Without doubt, The Lobster is one of the most unconventional love stories I’ve seen. The film stars Colin Farrell as David, a recently dumped man in an alternate world where single people are not tolerated. So he must check into a somewhat creepy hotel where he has 45 days to find a new love or be turned into the animal of his choice. Yes, he chooses a lobster.
At this hotel, there are regimented activities for the singles and they can extend their stays by capturing (by way of tranquilizer dart guns) one of the group of escaped singletons living in the woods, known as Loners. Couples tend to bond over shared traits, like having nosebleeds. And as time runs out, David fakes love for a heartless woman, but when caught in that lie, he escapes and joins the Loners in the woods. Sadly, they are just as regimented and love is strictly verboten. So of course he meets a woman (Rachel Weisz) there with whom he forms a strong connection over their shared near-sightedness. But they have to hide their relationship, inventing a system of hand signals to communicate. And the question becomes, will love win the day?

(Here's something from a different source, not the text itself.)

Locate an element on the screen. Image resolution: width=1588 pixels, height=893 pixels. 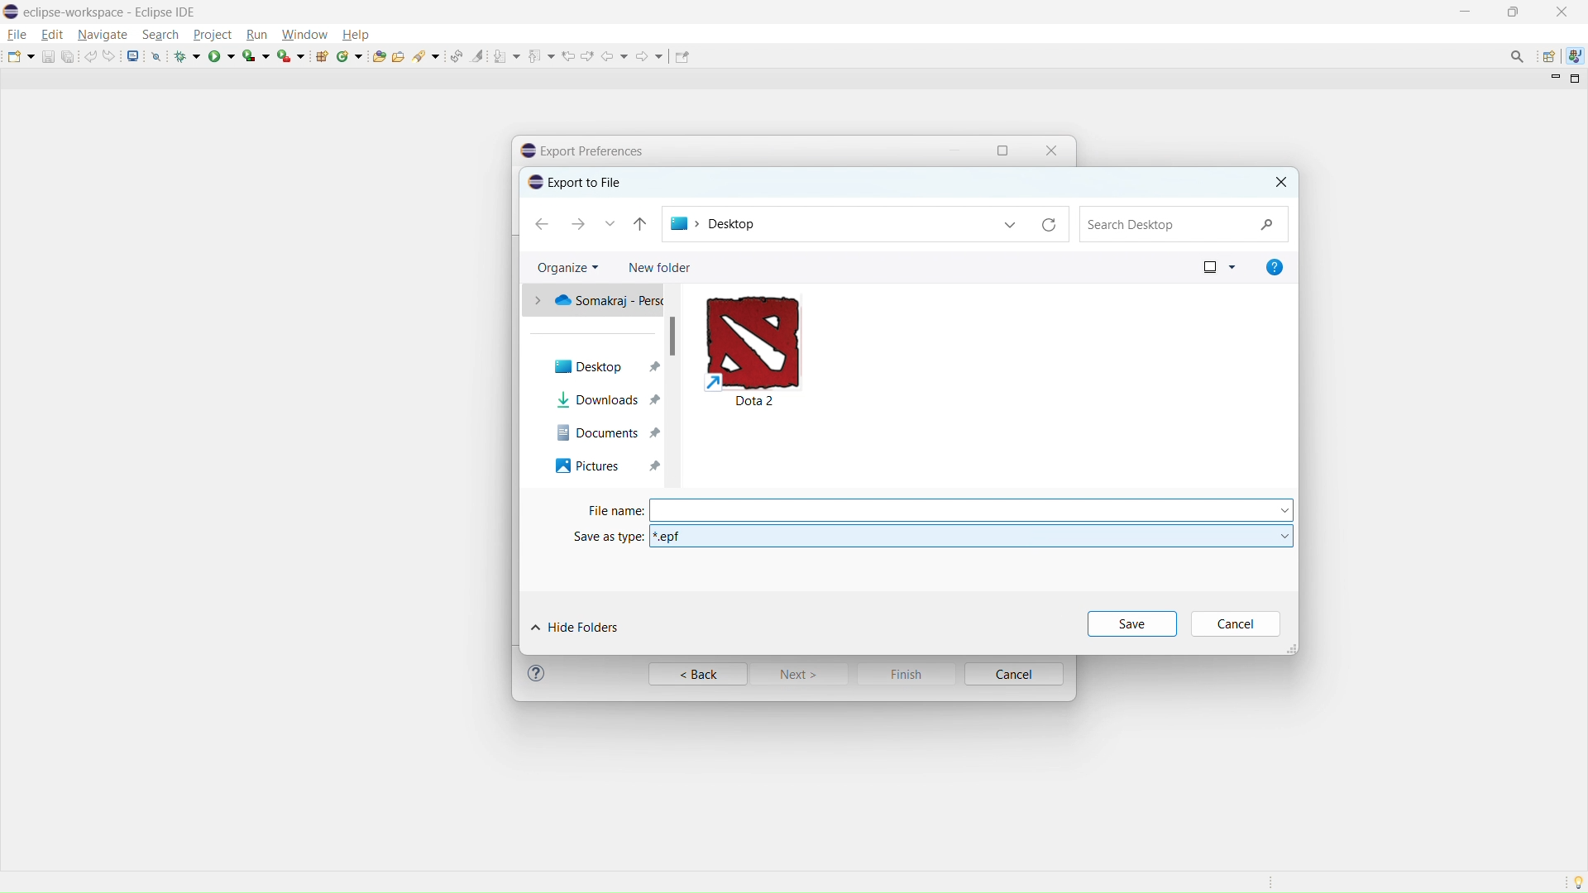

The Lobster is an absurdist statement about relationships in the time of eHarmony and The Bachelor. Who could really be sure it’s love in 45 days? The film captures that trapped feeling of societal pressure to fit in and our base instinct to find love when and where it arises. Colin Farrell is wonderful (potbelly and all) as the main character who sees the absurdity of it all and is ultimately willing to buck the system. And Rachel Weisz, who narrates the film long before we meet her, is the perfect woman for him. She’s unlike any of the others – warm and open and willing to be his partner in love crime. The film has the same feeling as Charlie Kaufman’s Eternal Sunshine of the Spotless Mind, extremely off-kilter and totally original. It is a great surreal alternative to the usual summer blockbusters. I thoroughly enjoyed it.